» Activity: The data below must be repeated exactly. Leave nothing out.

» Extracted entries:
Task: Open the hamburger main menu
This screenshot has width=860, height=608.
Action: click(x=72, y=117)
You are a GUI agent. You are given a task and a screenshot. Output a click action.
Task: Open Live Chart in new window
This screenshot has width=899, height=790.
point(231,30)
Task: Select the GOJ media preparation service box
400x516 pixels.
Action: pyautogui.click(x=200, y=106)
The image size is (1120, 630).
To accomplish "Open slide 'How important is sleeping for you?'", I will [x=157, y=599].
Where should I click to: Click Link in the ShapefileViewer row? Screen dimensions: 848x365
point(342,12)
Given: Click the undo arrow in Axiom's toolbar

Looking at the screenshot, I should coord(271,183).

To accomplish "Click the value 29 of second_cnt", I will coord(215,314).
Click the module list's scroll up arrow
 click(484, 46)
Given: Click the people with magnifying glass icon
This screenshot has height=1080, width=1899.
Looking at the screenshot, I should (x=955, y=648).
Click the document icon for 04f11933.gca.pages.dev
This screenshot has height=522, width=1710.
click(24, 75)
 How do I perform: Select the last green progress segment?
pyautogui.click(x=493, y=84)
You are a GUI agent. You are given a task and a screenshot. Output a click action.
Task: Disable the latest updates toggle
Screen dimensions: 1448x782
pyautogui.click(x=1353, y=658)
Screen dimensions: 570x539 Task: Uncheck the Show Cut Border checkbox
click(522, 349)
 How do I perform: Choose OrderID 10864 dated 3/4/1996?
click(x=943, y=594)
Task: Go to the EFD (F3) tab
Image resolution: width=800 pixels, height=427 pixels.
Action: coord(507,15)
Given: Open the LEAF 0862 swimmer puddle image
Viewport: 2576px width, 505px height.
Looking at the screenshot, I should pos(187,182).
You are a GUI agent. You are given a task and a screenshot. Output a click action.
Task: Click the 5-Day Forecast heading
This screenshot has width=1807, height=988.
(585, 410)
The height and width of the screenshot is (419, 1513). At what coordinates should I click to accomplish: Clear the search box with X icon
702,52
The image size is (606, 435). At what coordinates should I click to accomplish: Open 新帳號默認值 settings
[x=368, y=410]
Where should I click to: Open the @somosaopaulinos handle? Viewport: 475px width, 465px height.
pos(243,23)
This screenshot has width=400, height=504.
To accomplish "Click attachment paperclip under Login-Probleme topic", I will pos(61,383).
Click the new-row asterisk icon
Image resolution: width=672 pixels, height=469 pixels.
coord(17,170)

» Exercise solution:
Task: Open the hamburger main menu
This screenshot has width=860, height=608.
Action: click(x=72, y=117)
You are a GUI agent. You are given a task and a screenshot. Output a click action.
Task: Open Live Chart in new window
This screenshot has width=899, height=790.
point(231,30)
Task: Select the GOJ media preparation service box
400x516 pixels.
Action: pyautogui.click(x=200, y=106)
The image size is (1120, 630).
To accomplish "Open slide 'How important is sleeping for you?'", I will [x=157, y=599].
Where should I click to: Click Link in the ShapefileViewer row? Screen dimensions: 848x365
point(342,12)
Given: Click the undo arrow in Axiom's toolbar

Looking at the screenshot, I should coord(271,183).

To accomplish "Click the value 29 of second_cnt", I will coord(215,314).
Click the module list's scroll up arrow
 click(484, 46)
Given: Click the people with magnifying glass icon
This screenshot has height=1080, width=1899.
Looking at the screenshot, I should (x=955, y=648).
Click the document icon for 04f11933.gca.pages.dev
This screenshot has height=522, width=1710.
click(24, 75)
 How do I perform: Select the last green progress segment?
pyautogui.click(x=493, y=84)
You are a GUI agent. You are given a task and a screenshot. Output a click action.
Task: Disable the latest updates toggle
Screen dimensions: 1448x782
pyautogui.click(x=1353, y=658)
Screen dimensions: 570x539 Task: Uncheck the Show Cut Border checkbox
click(522, 349)
 How do I perform: Choose OrderID 10864 dated 3/4/1996?
click(x=943, y=594)
Task: Go to the EFD (F3) tab
Image resolution: width=800 pixels, height=427 pixels.
Action: coord(507,15)
Given: Open the LEAF 0862 swimmer puddle image
Viewport: 2576px width, 505px height.
Looking at the screenshot, I should pos(187,182).
You are a GUI agent. You are given a task and a screenshot. Output a click action.
Task: Click the 5-Day Forecast heading
This screenshot has width=1807, height=988.
(585, 410)
The height and width of the screenshot is (419, 1513). At what coordinates should I click to accomplish: Clear the search box with X icon
702,52
The image size is (606, 435). At what coordinates should I click to accomplish: Open 新帳號默認值 settings
[x=368, y=410]
Where should I click to: Open the @somosaopaulinos handle? Viewport: 475px width, 465px height.
pos(243,23)
This screenshot has width=400, height=504.
To accomplish "Click attachment paperclip under Login-Probleme topic", I will pos(61,383).
Click the new-row asterisk icon
Image resolution: width=672 pixels, height=469 pixels.
coord(17,170)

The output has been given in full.